Three of the four champs on both ends of the 4-and-under and 6-and-under futurities during the ARHFA’s Sun Circuit event can claim nearly 10 NFR qualifications between them. They were joined in the winner’s circle by an Idaho-raised father of three with a day job.
Not long after winning the futurity at Jason Hershberger’s annual horse sale in Scottsdale on a consignment, Jason Warner, 45, was fourth callback in the ARHFA Heeling Pre-Futurity on his friend Rusty Rich’s 4-year-old mare Two Lottery Tickets. They made a clean run but Warner was given the option of a re-run. He didn’t know why. Turns out his helper, Tate Kirchenschlager, had collided with the flagger during the run.

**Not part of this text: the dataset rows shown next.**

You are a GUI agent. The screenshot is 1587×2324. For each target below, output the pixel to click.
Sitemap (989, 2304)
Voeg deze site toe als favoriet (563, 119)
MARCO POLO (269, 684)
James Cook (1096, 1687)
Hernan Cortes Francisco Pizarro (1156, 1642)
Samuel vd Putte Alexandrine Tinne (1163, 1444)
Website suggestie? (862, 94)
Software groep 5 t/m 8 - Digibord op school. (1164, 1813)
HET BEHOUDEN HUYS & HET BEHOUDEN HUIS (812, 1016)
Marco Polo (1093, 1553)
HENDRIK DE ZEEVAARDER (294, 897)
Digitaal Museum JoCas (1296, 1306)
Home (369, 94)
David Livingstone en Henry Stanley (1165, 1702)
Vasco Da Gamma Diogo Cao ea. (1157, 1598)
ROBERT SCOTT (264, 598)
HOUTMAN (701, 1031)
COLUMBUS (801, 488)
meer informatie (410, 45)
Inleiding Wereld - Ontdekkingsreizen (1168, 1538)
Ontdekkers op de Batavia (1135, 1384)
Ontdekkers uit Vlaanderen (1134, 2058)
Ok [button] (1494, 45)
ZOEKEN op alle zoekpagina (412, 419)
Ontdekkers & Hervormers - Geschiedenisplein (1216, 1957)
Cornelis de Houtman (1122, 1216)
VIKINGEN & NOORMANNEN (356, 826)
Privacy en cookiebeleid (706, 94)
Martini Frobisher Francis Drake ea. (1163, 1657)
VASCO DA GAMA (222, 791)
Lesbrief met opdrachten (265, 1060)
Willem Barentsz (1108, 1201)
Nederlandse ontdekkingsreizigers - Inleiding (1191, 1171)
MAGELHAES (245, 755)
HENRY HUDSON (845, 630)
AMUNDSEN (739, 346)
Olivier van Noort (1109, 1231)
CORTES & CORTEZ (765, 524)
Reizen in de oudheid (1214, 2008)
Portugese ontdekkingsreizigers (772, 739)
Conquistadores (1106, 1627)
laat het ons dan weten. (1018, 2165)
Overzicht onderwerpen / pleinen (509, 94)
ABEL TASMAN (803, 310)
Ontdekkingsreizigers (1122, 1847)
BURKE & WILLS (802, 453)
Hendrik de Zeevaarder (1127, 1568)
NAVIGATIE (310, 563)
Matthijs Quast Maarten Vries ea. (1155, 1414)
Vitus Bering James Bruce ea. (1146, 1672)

“I didn’t know what my score would have been,” said Warner, who also shoes horses on the side and lives in Congress, Arizona. “I looked up in the stands at Rusty and he kind of shrugged his shoulders. When Joseph Harrison is high call, you know it’ll be tough. So, I thought, ‘No risk it, no biscuit!’ And we rode right back into the box for a re-run.”
That steer had more action. So, Warner, an 8.5 heeler, made an ever better run to put a 227 on the board. It held on for the win among all 4-year-olds against the likes of Trey Yates, Cade Rice and Billie Jack Saebens to earn Warner $9,945. It also landed him second among Intermediate heelers for $4,850, earning Warner a Westworld total $14,795, as well as the biggest training accolade of his life. Warner’s original run had scored a 223.
“She always wanted to be pretty darn good, from the get-go,” Warner said of Two Lottery Tickets (“Reba”). “She’s only 4 this year, so it’s hard to say how good she can get.”
It was literally Reba’s first trip to town.
“I didn’t know if she was going to leave the heeling box on that first steer,” Warner said, laughing. “When the gates cracked, I had to kick-start her. She got better, but she also got a little warm in the corner. During the short round, Tate bailed me out a little bit. I didn’t back her all the way in there because I didn’t want her to get hotter and do anything silly. I looked at Tate and he looked at me and cracked his nod off pretty fast.”
Reba is by Two Sunny, a stallion by the legendary Mr Sun Olena out of a double-bred Poco Bueno mare. On the bottom, she’s out of Nita Lottery—a daughter of Nita’s Wood out of a Dual Pep/Doc’s Hickory mare.

“My good heel horse is also by Two Sunny,” Warner said. “And Rusty heads on a horse raised by the Perkins family that’s the same age. We took those two 5-year-olds to Vegas and placed fourth in the 14.5 in 2022 to split $60,000.”
The Perkins Ranch in Tyler, Texas, has long been known for its foundation cowhorse breeding, and searched more than a decade to buy Mr Sun Olena, by the great cutter Doc Olena and out of a San Peppy mare.
“I bought Reba before she was weaned,” said Rich, who also trains his horses. “She looked the part when I saw her, and Jason and I both knew she was something special. I broke her to ride and handed her off to Jason as a 3-year-old. Don Perkins was my mentor and I really like those foundation lines from Mr Sun Olena and the Poco Tivios—it’s just good old stuff. Our stallion, Tha Rock, came from there and was actually AQHA High-Point Cutting Horse of the Year two years in a row.”
Raised in Rigby, Idaho, Warner is a first-generation team roper. He had an older brother that delved into it, so he did, too, and mostly had to train whatever horses he roped on. He has never trained horses for the public. Instead, he owns a rubberized flooring business, and met Rich when he put a floor in his trailer. They became friends, started roping together, and now Warner and his family spend summers at Rich’s stunning Utah property.
“Rusty and his wife Trista and the people that raised her were all there in Scottsdale, so that was pretty cool,” said Warner, whose daughter is a college breakaway roper and sons are Utah state high school champion team ropers.